■ Task to carry out
Lay out every line of the records below, from the line containing "Given: Click the 1号棟 heading" down through the line containing "is pyautogui.click(x=76, y=56).", as a Markdown table with the columns Row and Record Line. Number each line and omit any blank lines.

■ Data rows
━━━━━━━━

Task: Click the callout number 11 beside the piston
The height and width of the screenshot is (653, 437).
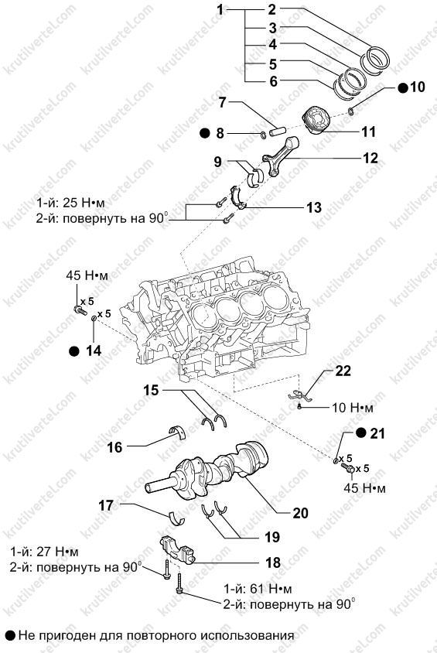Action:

━━━━━━━━

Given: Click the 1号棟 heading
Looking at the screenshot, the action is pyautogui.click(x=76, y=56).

━━━━━━━━

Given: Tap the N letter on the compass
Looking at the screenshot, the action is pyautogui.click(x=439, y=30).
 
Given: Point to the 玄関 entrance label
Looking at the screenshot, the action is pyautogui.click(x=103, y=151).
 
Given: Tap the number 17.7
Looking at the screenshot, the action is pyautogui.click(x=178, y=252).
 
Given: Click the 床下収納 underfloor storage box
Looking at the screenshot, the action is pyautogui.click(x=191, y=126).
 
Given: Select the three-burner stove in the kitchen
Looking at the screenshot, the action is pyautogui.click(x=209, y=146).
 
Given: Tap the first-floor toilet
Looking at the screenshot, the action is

━━━━━━━━

■ Completed exercise
| Row | Record Line |
|---|---|
| 1 | Given: Click the 1号棟 heading |
| 2 | Looking at the screenshot, the action is pyautogui.click(x=76, y=56). |